Ils réclament leur bourse du dernier trimestre 2003 et l'amélioration de leurs conditions d'études.
LES étudiants de l'Université Omar Bongo (UOB) de Libreville font à nouveau parler d'eux. Ils observent depuis hier un mouvement de grevé illimitée pour réclamer le paiement de leur bourse du dernier trimestre, l'installation de deux ordinateurs supplémentaires à la bibliothèque universitaire, l'amélioration de la climatisation de la structure ainsi que la réduction des frais de légalisation des diplômes nationaux au secrétariat général de leur institution.
Armés de barres de fer et de gourdins, les étudiants ont obstrué la voie reliant le carrefour de l'ex-Sobraga à Derrière-la-prison, via l'Université, perturbant ainsi la circulation. Tous les véhicules qui passaient par là hier étaient sommés de rebrousser chemin par les grévistes, qui scandaient des slogans du genre: « On en a marre ! S'il y a moyen, on gaspille! » criaient des étudiants, fulminant de colère.

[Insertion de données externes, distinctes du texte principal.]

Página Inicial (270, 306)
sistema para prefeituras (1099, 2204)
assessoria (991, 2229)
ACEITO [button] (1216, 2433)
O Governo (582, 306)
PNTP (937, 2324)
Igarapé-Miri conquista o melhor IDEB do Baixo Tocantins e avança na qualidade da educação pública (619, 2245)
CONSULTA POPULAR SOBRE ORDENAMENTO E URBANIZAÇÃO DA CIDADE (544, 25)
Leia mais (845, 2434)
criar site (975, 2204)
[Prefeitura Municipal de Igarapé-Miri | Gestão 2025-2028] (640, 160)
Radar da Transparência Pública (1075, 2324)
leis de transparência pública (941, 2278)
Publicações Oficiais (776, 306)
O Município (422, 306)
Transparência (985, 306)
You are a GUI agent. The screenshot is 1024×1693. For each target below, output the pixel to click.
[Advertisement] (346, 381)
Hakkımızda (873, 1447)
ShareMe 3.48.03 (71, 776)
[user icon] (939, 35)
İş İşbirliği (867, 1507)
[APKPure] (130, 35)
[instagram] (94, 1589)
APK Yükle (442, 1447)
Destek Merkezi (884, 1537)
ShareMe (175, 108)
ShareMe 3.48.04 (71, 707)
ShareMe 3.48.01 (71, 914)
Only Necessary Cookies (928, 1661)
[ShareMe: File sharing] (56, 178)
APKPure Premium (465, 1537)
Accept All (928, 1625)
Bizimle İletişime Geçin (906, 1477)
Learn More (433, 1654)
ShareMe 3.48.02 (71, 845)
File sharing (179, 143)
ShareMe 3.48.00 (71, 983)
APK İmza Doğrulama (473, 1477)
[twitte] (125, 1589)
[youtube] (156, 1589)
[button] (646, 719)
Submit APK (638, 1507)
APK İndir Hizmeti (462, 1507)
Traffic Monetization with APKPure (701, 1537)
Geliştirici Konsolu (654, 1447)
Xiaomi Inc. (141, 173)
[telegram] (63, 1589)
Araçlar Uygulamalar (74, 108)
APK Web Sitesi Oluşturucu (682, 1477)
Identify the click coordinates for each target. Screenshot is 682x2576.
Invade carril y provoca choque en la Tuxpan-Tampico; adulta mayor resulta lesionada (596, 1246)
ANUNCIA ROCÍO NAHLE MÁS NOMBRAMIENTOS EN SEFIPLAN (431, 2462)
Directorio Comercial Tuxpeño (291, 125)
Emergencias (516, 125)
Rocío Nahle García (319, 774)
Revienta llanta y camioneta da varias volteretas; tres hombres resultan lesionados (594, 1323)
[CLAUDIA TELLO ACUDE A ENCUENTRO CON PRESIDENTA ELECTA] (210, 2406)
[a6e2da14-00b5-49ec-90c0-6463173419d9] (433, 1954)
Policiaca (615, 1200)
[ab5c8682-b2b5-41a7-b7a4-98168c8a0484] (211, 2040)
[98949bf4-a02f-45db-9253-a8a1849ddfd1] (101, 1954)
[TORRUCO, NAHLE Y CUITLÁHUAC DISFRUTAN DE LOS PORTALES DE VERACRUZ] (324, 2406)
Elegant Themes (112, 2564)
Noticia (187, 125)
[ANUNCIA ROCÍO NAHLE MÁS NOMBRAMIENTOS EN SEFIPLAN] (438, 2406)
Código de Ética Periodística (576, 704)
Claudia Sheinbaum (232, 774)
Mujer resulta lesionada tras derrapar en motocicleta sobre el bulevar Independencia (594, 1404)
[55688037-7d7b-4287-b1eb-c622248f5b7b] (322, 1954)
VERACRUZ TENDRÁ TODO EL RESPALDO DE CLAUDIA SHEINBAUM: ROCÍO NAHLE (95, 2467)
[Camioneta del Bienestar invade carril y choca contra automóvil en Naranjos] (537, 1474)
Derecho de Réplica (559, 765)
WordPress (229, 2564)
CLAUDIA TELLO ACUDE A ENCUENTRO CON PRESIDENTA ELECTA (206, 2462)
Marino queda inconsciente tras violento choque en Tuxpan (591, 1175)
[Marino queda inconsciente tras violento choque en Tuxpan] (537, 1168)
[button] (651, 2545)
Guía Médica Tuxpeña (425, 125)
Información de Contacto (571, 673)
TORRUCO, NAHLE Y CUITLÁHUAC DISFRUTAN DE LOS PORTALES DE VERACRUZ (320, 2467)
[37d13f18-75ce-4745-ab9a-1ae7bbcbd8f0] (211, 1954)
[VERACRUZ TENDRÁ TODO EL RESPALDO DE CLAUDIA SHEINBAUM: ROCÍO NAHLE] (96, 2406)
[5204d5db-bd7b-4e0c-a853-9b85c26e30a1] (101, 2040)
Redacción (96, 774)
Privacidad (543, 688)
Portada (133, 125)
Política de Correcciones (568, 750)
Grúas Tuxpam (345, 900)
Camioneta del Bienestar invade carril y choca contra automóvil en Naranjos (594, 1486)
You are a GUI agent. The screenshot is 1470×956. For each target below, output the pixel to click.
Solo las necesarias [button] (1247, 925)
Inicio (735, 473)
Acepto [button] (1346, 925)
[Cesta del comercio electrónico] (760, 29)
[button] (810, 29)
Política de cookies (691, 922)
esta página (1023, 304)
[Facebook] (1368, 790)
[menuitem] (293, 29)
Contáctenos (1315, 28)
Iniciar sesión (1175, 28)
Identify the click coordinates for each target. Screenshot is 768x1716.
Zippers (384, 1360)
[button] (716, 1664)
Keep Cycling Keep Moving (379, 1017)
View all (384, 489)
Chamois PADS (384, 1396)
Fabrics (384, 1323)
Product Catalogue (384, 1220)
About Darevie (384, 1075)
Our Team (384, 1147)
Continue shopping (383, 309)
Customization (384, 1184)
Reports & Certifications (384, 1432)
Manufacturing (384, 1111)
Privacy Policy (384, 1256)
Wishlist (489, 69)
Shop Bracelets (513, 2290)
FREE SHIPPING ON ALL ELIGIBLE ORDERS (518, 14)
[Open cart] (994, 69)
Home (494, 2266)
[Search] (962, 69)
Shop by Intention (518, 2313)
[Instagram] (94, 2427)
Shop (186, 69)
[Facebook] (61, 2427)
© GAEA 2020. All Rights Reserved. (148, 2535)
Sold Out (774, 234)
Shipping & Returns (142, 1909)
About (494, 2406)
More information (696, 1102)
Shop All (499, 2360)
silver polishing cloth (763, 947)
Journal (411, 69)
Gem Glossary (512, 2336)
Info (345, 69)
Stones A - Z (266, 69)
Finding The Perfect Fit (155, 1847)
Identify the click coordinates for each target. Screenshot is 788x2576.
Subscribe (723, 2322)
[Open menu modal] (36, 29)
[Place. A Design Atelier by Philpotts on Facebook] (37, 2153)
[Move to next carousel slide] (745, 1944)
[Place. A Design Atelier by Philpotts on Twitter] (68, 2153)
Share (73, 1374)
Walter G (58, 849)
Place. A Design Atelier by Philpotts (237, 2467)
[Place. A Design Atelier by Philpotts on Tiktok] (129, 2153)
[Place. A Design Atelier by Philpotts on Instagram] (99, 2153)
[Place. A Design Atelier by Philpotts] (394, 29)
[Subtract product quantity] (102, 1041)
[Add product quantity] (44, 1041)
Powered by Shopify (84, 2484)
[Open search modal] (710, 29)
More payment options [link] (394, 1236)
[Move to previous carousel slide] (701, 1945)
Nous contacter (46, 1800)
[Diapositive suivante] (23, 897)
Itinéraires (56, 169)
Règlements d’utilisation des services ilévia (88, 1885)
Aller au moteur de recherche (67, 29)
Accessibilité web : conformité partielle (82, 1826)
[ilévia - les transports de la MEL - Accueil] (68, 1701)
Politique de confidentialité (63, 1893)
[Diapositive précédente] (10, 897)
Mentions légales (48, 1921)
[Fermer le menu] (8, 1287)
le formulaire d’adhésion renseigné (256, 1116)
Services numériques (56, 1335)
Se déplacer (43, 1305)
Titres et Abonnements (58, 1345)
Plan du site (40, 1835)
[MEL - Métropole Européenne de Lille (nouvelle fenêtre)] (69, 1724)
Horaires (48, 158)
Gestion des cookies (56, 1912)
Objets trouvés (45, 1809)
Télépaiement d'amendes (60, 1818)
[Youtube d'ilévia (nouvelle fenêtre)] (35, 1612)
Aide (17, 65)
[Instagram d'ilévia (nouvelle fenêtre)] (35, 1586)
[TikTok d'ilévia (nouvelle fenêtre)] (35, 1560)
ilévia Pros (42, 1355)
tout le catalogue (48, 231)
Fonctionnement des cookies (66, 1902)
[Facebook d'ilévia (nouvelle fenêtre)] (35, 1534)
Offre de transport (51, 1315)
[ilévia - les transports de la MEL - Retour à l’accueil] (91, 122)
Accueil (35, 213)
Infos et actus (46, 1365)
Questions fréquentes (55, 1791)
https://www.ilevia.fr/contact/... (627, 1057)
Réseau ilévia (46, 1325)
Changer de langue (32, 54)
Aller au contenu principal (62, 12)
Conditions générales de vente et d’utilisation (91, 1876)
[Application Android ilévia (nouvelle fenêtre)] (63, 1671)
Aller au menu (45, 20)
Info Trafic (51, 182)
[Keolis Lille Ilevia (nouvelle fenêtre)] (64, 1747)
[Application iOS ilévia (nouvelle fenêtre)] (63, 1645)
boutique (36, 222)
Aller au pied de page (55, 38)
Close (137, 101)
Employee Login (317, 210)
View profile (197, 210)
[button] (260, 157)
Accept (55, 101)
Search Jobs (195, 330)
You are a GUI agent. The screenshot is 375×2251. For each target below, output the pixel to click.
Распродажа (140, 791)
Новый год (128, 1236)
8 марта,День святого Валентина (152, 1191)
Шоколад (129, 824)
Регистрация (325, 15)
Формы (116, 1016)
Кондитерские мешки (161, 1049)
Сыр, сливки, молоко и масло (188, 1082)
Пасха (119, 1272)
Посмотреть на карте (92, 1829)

De fait, c'est la deuxième fois en l'espace de deux mois qu'ils descendent dans la rue pour réclamer ce qui leur revient de droit.
Comme lors de leur précédent mouvement d'humeur, ils ont choisi la rue pour dessiller les yeux aux autorités compétentes. Et, ils entendent y rester jusqu'à la satisfaction totale de leurs revendications. Les étudiants de l'université Omar Bongo disent avoir longtemps attendu la réaction de la tutelle après leur première alerte.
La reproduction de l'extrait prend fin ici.